Brain white matter (MR) segmentation (20 samples): Dice 82.77% (nnSAM) vs 79.25% (nnUNet); ASD 1.14mm vs 1.36mm
CT Heart: nnSAM Dice 94.19%, outperforming both nnUNet and classic architectures.
Sample size studies: As training set shrinks (e.g., 5 samples), performance gap widens; nnSAM maintains robustness, confirming the benefit of SAM’s generalist features plus strong anatomical priors.

This few-shot learning capacity makes hybrid models highly applicable in limited-data clinical environments.

4. Prompt Optimization and Integration Strategies

SAM/MedSAM are prompt-driven; accuracy on medical images fluctuates with prompt type and placement. Box and centroid point prompts systematically outperform arbitrary or semantic prompts, but their manual selection is unscalable (He et al., 2023). Hybrid approaches use U-Net or nnUNet to:

Generate initial masks and bounding boxes automatically
Provide spatial context for MedSAM’s prompt encoder
Enable iterative refinement via dual-stage processing (see RFMedSAM 2 (Xie et al., 4 Feb 2025))

Further, dynamic support sets or pseudo-label mining can reduce prompt dependency, either via self-prompting modules or support-set guided mechanisms (Xing et al., 24 Jun 2025).

5. Weakly-supervised and Semi-supervised Adaptations

Recent studies leverage MedSAM to create pseudo labels from unlabeled data, which are then used to train U-Net or UNet++ models weakly/semi-supervised (Häkkinen et al., 30 Sep 2024, Mao et al., 10 Mar 2025).

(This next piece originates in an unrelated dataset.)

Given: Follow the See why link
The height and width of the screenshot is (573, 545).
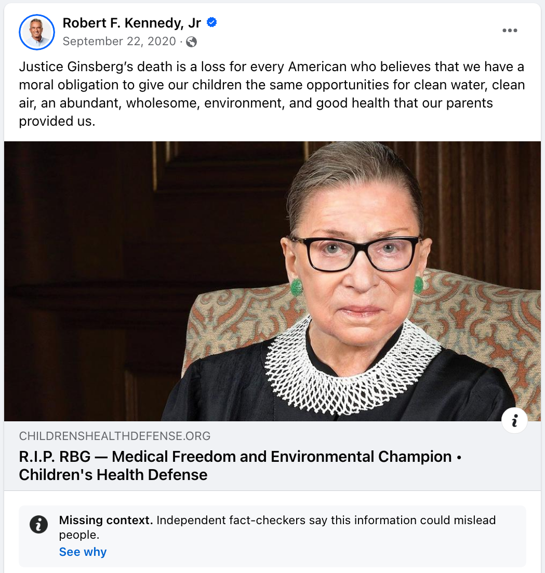Looking at the screenshot, I should pos(83,552).
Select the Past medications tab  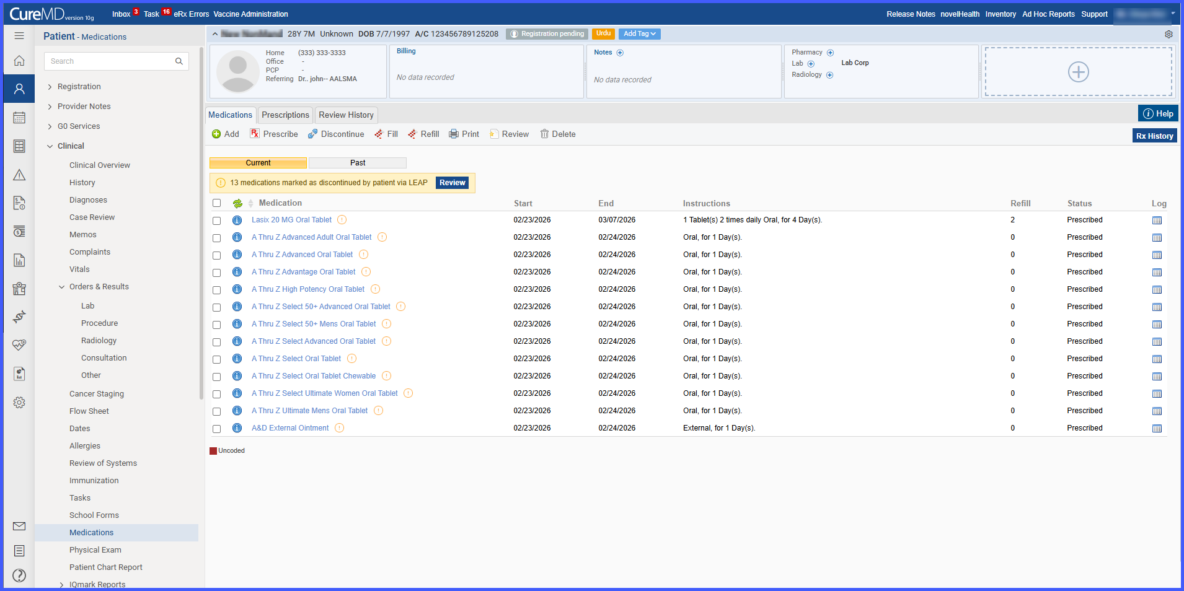pyautogui.click(x=358, y=163)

Performance drop versus fully-supervised settings is <0.04 Dice on most organs, while annotation effort is drastically reduced.

Pseudo labels generated with box prompts are consistently high-quality.
Weakly-supervised UNet models trained with these pseudo labels approach the performance of fully-supervised counterparts.

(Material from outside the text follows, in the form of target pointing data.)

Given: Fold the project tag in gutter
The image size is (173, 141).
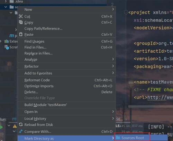Looking at the screenshot, I should tap(126, 12).
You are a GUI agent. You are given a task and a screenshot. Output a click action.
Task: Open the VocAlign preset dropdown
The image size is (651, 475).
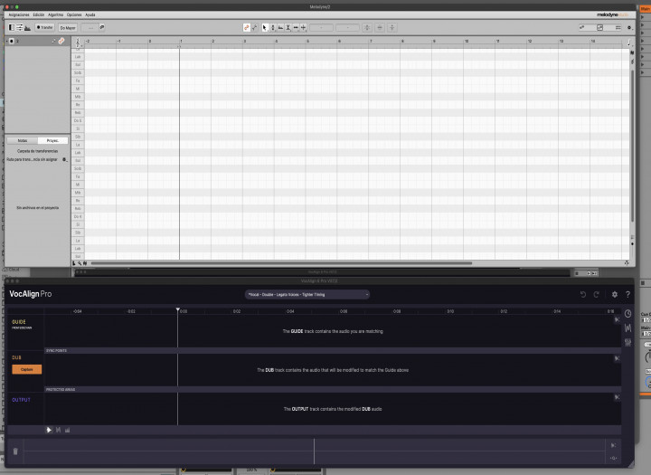307,294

The knowledge distillation from SAM/MedSAM to UNet models is robust even when labeled data volume decreases.

6. Evaluation, Limitations, and Statistical Instability

Benchmark studies show mixed results for MedSAM+UNet in extremely low-data regimes (Konrad et al., 7 Sep 2025). Macro-average Dice and IoU scores for MedSAM+UNet (Dice ~0.735±0.06 with LOOCV; ~0.620±0.01 with 3-Fold CV) lag behind SegFormer and standard U-Net, particularly with small sample sizes. Variance in scores is mainly attributed to data split instability—subtle boundary mismatches can produce large metric changes. The implication is that architectural improvements may be masked by limited or noisy data; thus, clinical deployment should weigh both mean scores and variance, possibly favoring ensembles or more stable models under uncertainty.

7. Future Directions and Technical Innovations

Future research is directed at:

Incorporating test-time adaptation modules (e.g., SAM-TTA’s self-adaptive Bezier curve-based transformation and dual-scale uncertainty-driven mean teacher adaptation (Wu et al., 5 Jun 2025)).
Automatic prompt generation and refinement, as seen in Self-Prompt-SAM (Xie et al., 2 Feb 2025) and RFMedSAM 2 (Xie et al., 4 Feb 2025), which outperforms nnUNet by 2–12% Dice on leading benchmarks.
Efficient LoRA-based fine-tuning and support-set driven attention (Xing et al., 24 Jun 2025), addressing domain shift and computational barriers for medical image adaptation.
Implicit representation models (e.g., I-MedSAM (Wei et al., 2023)) merging MedSAM and high-frequency adapters, overcoming discretization artifacts and improving boundary delineation with fewer trainable parameters.

These innovations demonstrate that MedSAM+UNet hybrids are evolving into adaptive, prompt-free, shape-regularized and uncertainty-aware structures, capable of effective few-shot and cross-domain segmentation with scalable clinical deployment.

In summary, MedSAM+UNet models exploit the complementary strengths of medical-adapted transformer encoders and local refinement decoders, augmented with advanced prompt generation, anatomical regularization, and statistical robustness modules. While performance varies with data availability and evaluation protocol, recent advances position these hybrids at the forefront of efficient, accurate, and clinically viable medical image segmentation.